- **WHAT IS NEEDED**
Rewrite the rows below, changing every "Heimkino" to "Home Cinema" and keeping everything else the same. Leave the pictures out of your answer.

- **RECORDS FOR PROCESSING**
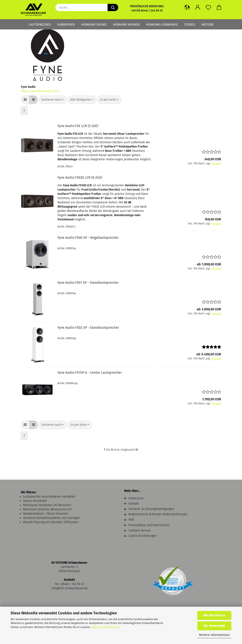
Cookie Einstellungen (143, 536)
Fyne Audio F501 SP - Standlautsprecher (88, 282)
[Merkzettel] (208, 8)
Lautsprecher (40, 24)
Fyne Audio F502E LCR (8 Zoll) (80, 178)
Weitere (208, 24)
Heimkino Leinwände (162, 24)
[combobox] (52, 100)
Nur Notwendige (214, 626)
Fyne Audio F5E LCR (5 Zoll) (78, 126)
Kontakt (134, 504)
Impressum (136, 498)
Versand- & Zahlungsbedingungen (151, 509)
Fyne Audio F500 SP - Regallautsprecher (88, 238)
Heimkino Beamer (126, 24)
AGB (131, 520)
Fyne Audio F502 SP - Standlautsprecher (88, 328)
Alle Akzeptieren (214, 615)
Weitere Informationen (214, 635)
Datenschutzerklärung (105, 627)
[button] (187, 8)
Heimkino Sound (94, 24)
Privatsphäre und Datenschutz (149, 525)
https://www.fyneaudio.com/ (40, 91)
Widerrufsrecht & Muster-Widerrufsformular (158, 514)
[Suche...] (113, 7)
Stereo (190, 24)
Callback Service (140, 530)
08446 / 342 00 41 (72, 584)
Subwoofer (66, 24)
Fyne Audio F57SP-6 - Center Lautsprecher (89, 372)
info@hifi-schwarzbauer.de (69, 588)
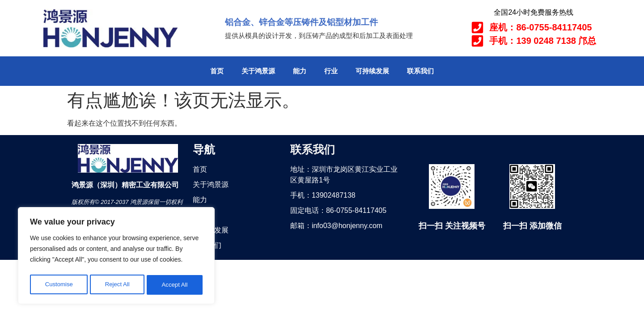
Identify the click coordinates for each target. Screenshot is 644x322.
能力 (300, 71)
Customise (59, 285)
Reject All (117, 285)
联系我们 (420, 71)
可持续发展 (372, 71)
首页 (217, 71)
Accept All (175, 285)
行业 (331, 71)
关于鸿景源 (258, 71)
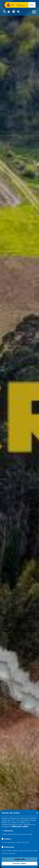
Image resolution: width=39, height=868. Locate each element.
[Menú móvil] (34, 12)
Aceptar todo (19, 859)
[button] (4, 12)
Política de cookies (20, 827)
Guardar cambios (19, 863)
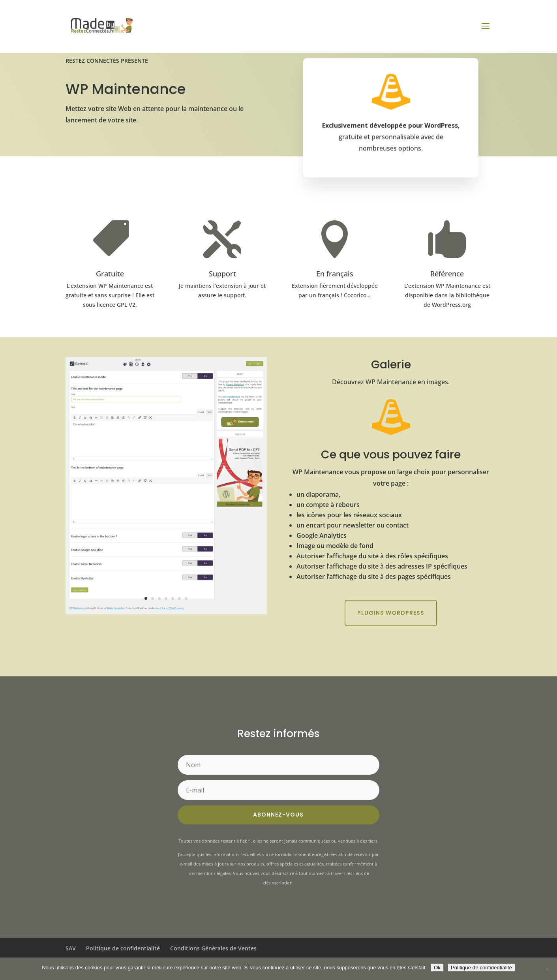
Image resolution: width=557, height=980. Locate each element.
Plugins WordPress (391, 613)
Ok (437, 967)
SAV (71, 948)
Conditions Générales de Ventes (213, 948)
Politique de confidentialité (123, 948)
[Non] (547, 969)
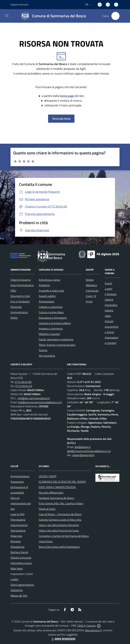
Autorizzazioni (46, 302)
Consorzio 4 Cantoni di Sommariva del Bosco (64, 536)
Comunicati (92, 290)
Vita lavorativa (47, 356)
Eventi (108, 283)
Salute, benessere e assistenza (56, 339)
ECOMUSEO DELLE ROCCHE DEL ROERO (62, 482)
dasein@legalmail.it (83, 455)
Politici (14, 318)
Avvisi (89, 302)
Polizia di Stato (47, 509)
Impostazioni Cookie (22, 574)
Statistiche (16, 590)
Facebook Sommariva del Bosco (56, 498)
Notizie (90, 280)
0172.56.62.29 (24, 386)
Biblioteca (91, 285)
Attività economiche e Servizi (112, 326)
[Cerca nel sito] (116, 16)
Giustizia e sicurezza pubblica (55, 323)
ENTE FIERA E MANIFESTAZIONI (57, 487)
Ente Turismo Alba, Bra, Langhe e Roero (61, 503)
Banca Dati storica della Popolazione (59, 547)
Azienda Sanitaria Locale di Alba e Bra (60, 520)
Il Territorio (110, 294)
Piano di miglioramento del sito (20, 503)
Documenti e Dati (20, 296)
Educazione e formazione (53, 318)
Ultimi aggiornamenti (22, 585)
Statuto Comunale (21, 558)
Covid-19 (91, 296)
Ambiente (44, 285)
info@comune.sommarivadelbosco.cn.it (40, 402)
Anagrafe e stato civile (51, 290)
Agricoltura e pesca (49, 280)
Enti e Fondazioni (20, 302)
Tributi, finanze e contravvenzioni (57, 345)
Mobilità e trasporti (49, 334)
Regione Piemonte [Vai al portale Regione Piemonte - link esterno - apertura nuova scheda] (20, 4)
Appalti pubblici (47, 296)
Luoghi (108, 289)
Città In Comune (86, 626)
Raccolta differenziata (51, 492)
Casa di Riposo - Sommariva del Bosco (60, 514)
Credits (14, 579)
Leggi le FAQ (18, 514)
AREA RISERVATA (63, 639)
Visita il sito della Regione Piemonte (59, 525)
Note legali (16, 568)
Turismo (43, 350)
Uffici (13, 290)
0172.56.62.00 (23, 382)
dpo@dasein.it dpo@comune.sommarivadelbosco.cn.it (89, 449)
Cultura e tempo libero (51, 312)
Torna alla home (61, 118)
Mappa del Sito (19, 596)
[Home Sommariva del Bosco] (52, 16)
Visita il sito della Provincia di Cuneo (59, 530)
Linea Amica (46, 541)
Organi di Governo (20, 280)
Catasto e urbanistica (50, 307)
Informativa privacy (21, 563)
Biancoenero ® (93, 630)
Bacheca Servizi (19, 552)
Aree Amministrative (22, 285)
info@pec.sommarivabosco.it (34, 398)
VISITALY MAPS (48, 476)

- **REPLY TO THE EXERCISE**
Cookie Einstellungen (143, 536)
Fyne Audio F501 SP - Standlautsprecher (88, 282)
[Merkzettel] (208, 8)
Lautsprecher (40, 24)
Fyne Audio F502E LCR (8 Zoll) (80, 178)
Weitere (208, 24)
Home Cinema Leinwände (162, 24)
[combobox] (52, 100)
Nur Notwendige (214, 626)
Fyne Audio F5E LCR (5 Zoll) (78, 126)
Kontakt (134, 504)
Impressum (136, 498)
Versand- & Zahlungsbedingungen (151, 509)
Fyne Audio F500 SP - Regallautsprecher (88, 238)
Home Cinema Beamer (126, 24)
AGB (131, 520)
Fyne Audio F502 SP - Standlautsprecher (88, 328)
Alle Akzeptieren (214, 615)
Weitere Informationen (214, 635)
Datenschutzerklärung (105, 627)
[button] (187, 8)
Home Cinema Sound (94, 24)
Privatsphäre und Datenschutz (149, 525)
https://www.fyneaudio.com/ (40, 91)
Widerrufsrecht & Muster-Widerrufsformular (158, 514)
[Suche...] (113, 7)
Stereo (190, 24)
Callback Service (140, 530)
08446 / 342 00 41 (72, 584)
Subwoofer (66, 24)
Fyne Audio F57SP-6 - Center Lautsprecher (89, 372)
info@hifi-schwarzbauer.de (69, 588)
Identify the click coordinates for each target. Screenshot is 644x322.
能力 (300, 71)
Customise (59, 285)
Reject All (117, 285)
联系我们 (420, 71)
可持续发展 (372, 71)
首页 (217, 71)
Accept All (175, 285)
行业 (331, 71)
关于鸿景源 (258, 71)
Image resolution: width=39, height=868. Locate each element.
[Menú móvil] (34, 12)
Aceptar todo (19, 859)
[button] (4, 12)
Política de cookies (20, 827)
Guardar cambios (19, 863)
Image resolution: width=557, height=980. Locate each element.
Plugins WordPress (391, 613)
Ok (437, 967)
SAV (71, 948)
Conditions Générales de Ventes (213, 948)
Politique de confidentialité (123, 948)
[Non] (547, 969)
Autorizzazioni (46, 302)
Consorzio 4 Cantoni di Sommariva del Bosco (64, 536)
Comunicati (92, 290)
Vita lavorativa (47, 356)
Eventi (108, 283)
Salute, benessere e assistenza (56, 339)
ECOMUSEO DELLE ROCCHE DEL ROERO (62, 482)
dasein@legalmail.it (83, 455)
Politici (14, 318)
Avvisi (89, 302)
Polizia di Stato (47, 509)
Impostazioni Cookie (22, 574)
Statistiche (16, 590)
Facebook Sommariva del Bosco (56, 498)
Notizie (90, 280)
0172.56.62.29 (24, 386)
Biblioteca (91, 285)
Attività economiche e Servizi (112, 326)
[Cerca nel sito] (116, 16)
Giustizia e sicurezza pubblica (55, 323)
ENTE FIERA E MANIFESTAZIONI (57, 487)
Ente Turismo Alba, Bra, Langhe e Roero (61, 503)
Banca Dati storica della Popolazione (59, 547)
Azienda Sanitaria Locale di Alba e Bra (60, 520)
Il Territorio (110, 294)
Piano di miglioramento del sito (20, 503)
Documenti e Dati (20, 296)
Educazione e formazione (53, 318)
Ultimi aggiornamenti (22, 585)
Statuto Comunale (21, 558)
Covid-19 (91, 296)
Ambiente (44, 285)
info@comune.sommarivadelbosco.cn.it (40, 402)
Anagrafe e stato civile (51, 290)
Agricoltura e pesca (49, 280)
Enti e Fondazioni (20, 302)
Tributi, finanze e contravvenzioni (57, 345)
Mobilità e trasporti (49, 334)
Regione Piemonte [Vai al portale Regione Piemonte - link esterno - apertura nuova scheda] (20, 4)
Appalti pubblici (47, 296)
Luoghi (108, 289)
Città In Comune (86, 626)
Raccolta differenziata (51, 492)
Casa di Riposo - Sommariva del Bosco (60, 514)
Credits (14, 579)
Leggi le FAQ (18, 514)
AREA RISERVATA (63, 639)
Visita il sito della Regione Piemonte (59, 525)
Note legali (16, 568)
Turismo (43, 350)
Uffici (13, 290)
0172.56.62.00 (23, 382)
dpo@dasein.it dpo@comune.sommarivadelbosco.cn.it (89, 449)
Cultura e tempo libero (51, 312)
Torna alla home (61, 118)
Mappa del Sito (19, 596)
[Home Sommariva del Bosco] (52, 16)
Visita il sito della Provincia di Cuneo (59, 530)
Linea Amica (46, 541)
Organi di Governo (20, 280)
Catasto e urbanistica (50, 307)
Informativa privacy (21, 563)
Biancoenero ® (93, 630)
Bacheca Servizi (19, 552)
Aree Amministrative (22, 285)
info@pec.sommarivabosco.it (34, 398)
VISITALY MAPS (48, 476)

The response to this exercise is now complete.